When you reach the line containing "Task: Click the", repeat that line and each one after it exactly until the records end, leaving out pictures.

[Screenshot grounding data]
----------

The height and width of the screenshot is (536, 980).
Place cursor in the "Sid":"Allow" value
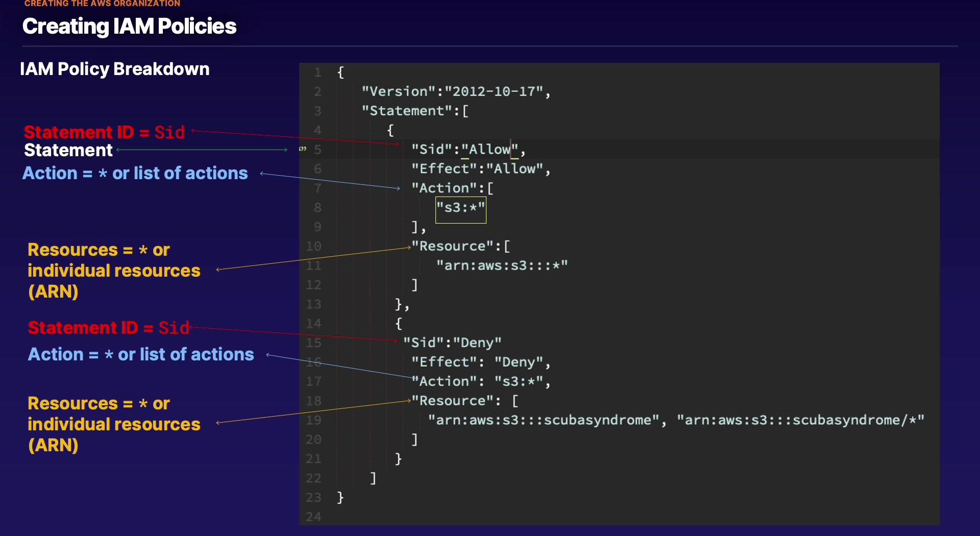click(x=490, y=150)
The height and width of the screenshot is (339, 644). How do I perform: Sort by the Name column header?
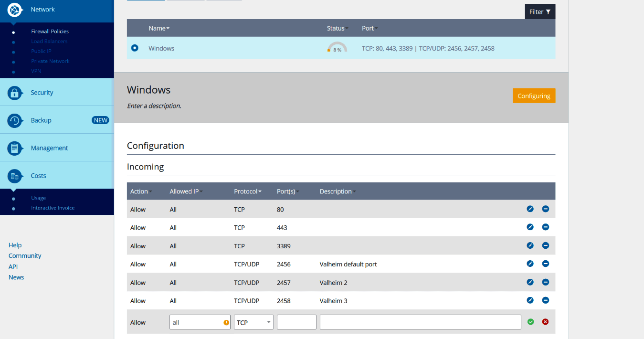click(158, 28)
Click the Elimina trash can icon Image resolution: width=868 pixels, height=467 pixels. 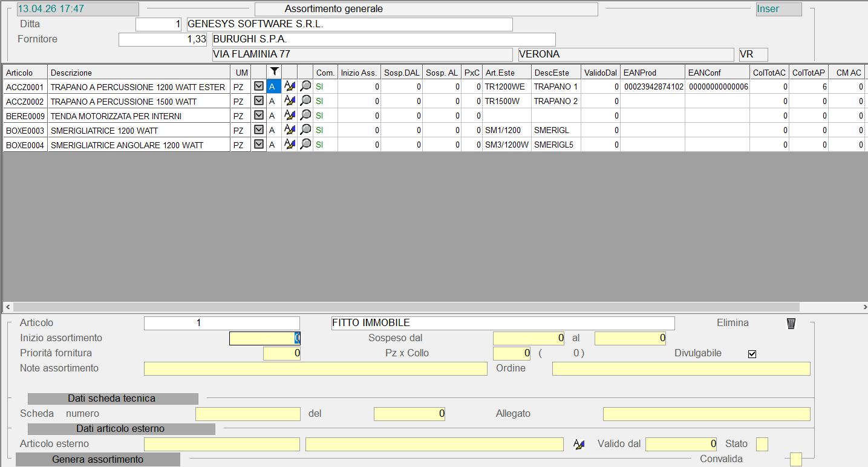pyautogui.click(x=791, y=324)
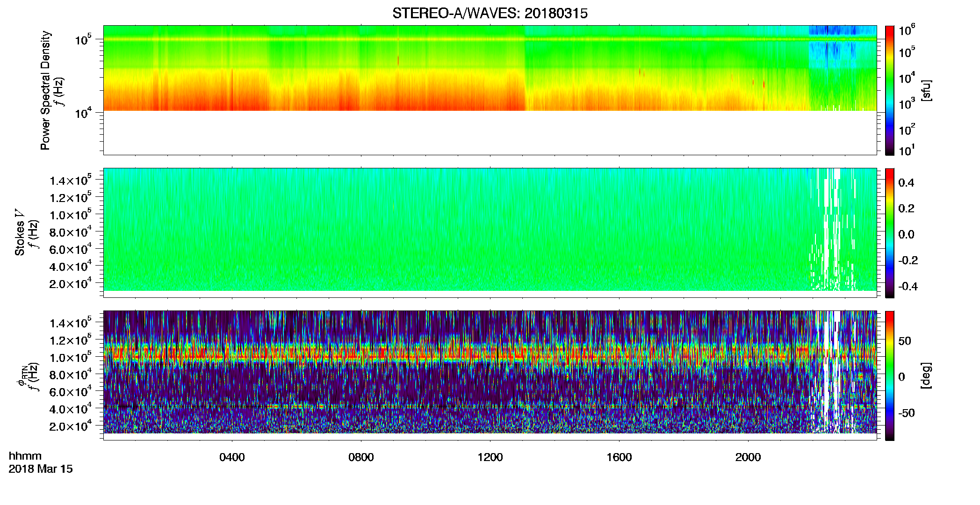Click the phi RTN degree colorbar
Image resolution: width=980 pixels, height=505 pixels.
click(890, 375)
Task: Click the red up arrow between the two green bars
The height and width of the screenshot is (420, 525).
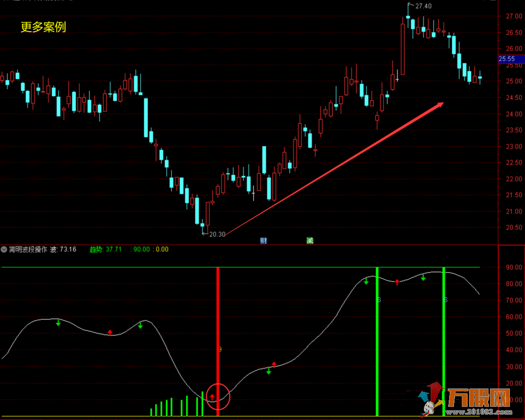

----------

### Answer to this exercise
Task: Click the red up arrow between the two green bars
The height and width of the screenshot is (420, 525).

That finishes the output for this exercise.